[start Source]
# LF:Monsters



## beN (Apr 21, 2010)

So...

I am looking for a monster, something that can go with my Motoro,IT & My Vampire Fish. Something in the 8-10inch range. No Cichlids Sorry, It just wouldnt go right with the group. I like oddballs so if you got anything for sale or thinking about , drop me a PM or a response .

thanks
beN


----------



## snow (Apr 21, 2010)

What size of a tank do you have for the monster fish? IPU will be getting some nile perch in again, doesn't get more monster than that. Did you see king-els fish for sale? He has some nice monster fish for sale including a aussie lungfish.


----------



## beN (Apr 21, 2010)

well i dont have a 1500G tank or anything. i wish though.
So i would have to pass on Nile Perch. King-El's Aros are very tempting though *drool* haha. 130G for now. 180-250 coming after Xmas.Something in that range. Id like a tank thats atleast 36inches wide.


----------



## fishbait (Apr 24, 2010)

*monster fish*

I have a great looking jardini, though it's probably 12-14" long. It's in a community tank with large cichlids (mono bass, pike cichlid etc.) and gets along with everyone. Pellet raised, eats anything. Yours for 100.00. No pic but looks like a regular jardini. call me if interested.


----------



## valerian (May 24, 2010)
[end Source]
[start Dataset content]
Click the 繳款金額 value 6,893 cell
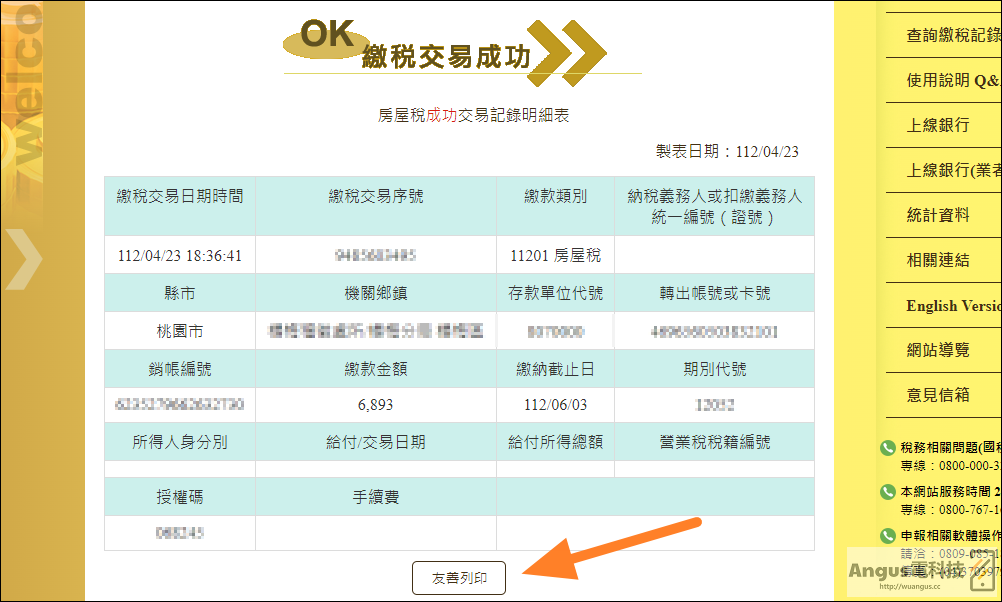Viewport: 1002px width, 602px height. [x=376, y=405]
[end Dataset content]
*What you need to do*:
• 1. Using the forum thread about finding a monster fish, answer these:
(a) What size tank does beN have for now?
(b) What price does fishbait ask for the jardini?
(c) What fish does snow say IPU will be getting in again?
• 2. Extend the forum thread about finding a monster fish, starting right after its final line.

*Answers to the problems*:
• 1.
(a) 130G.
(b) 100.00.
(c) Nile perch.

• 2.
Well,I have 3 nice Polipterus Ornatipinis Bichirs 12 to 14 inch in size @ $ 60 each or all 3 for $150,also one African Lung fish about 14 inch @ $ 80,or some very nice easy going south american Armored Catfish about 6 t0 8 inch @ $30 each or all 4 for $100.Let me know if any of this fish would fit in your set up.I am coming to Vancouver on November 13 and I can deliver at that time.IOAN


----------



## beN (Apr 21, 2010)

valerian said:


> Well,I have 3 nice Polipterus Ornatipinis Bichirs 12 to 14 inch in size @ $ 60 each or all 3 for $150,also one African Lung fish about 14 inch @ $ 80,or some very nice easy going south american Armored Catfish about 6 t0 8 inch @ $30 each or all 4 for $100.Let me know if any of this fish would fit in your set up.I am coming to Vancouver on November 13 and I can deliver at that time.IOAN


hey valerian,

these south american armored cat's are they oxydoras niger cats?? if so id take one for $30bucks


----------



## valerian (May 24, 2010)

This amored cats are Calichtis Calichtis,they are very peacefull,are just like cory cats only way bigger.and nobody can harm them .They would be a perfect addition for your tank. IOAN


----------



## Holyarmor (Apr 29, 2010)

valerian said:


> This amored cats are Calichtis Calichtis,they are very peacefull,are just like cory cats only way bigger.and nobody can harm them .They would be a perfect addition for your tank. IOAN


Do you have pictures of these cats ????


----------



## King-eL (Apr 21, 2010)

valerian said:


> Well,I have 3 nice Polipterus Ornatipinis Bichirs 12 to 14 inch in size @ $ 60 each or all 3 for $150,also one African Lung fish about 14 inch @ $ 80,or some very nice easy going south american Armored Catfish about 6 t0 8 inch @ $30 each or all 4 for $100.Let me know if any of this fish would fit in your set up.I am coming to Vancouver on November 13 and I can deliver at that time.IOAN


do you have pics of the african lungfish? Might be interested as I'm looking one.


----------



## TCR (Jul 13, 2010)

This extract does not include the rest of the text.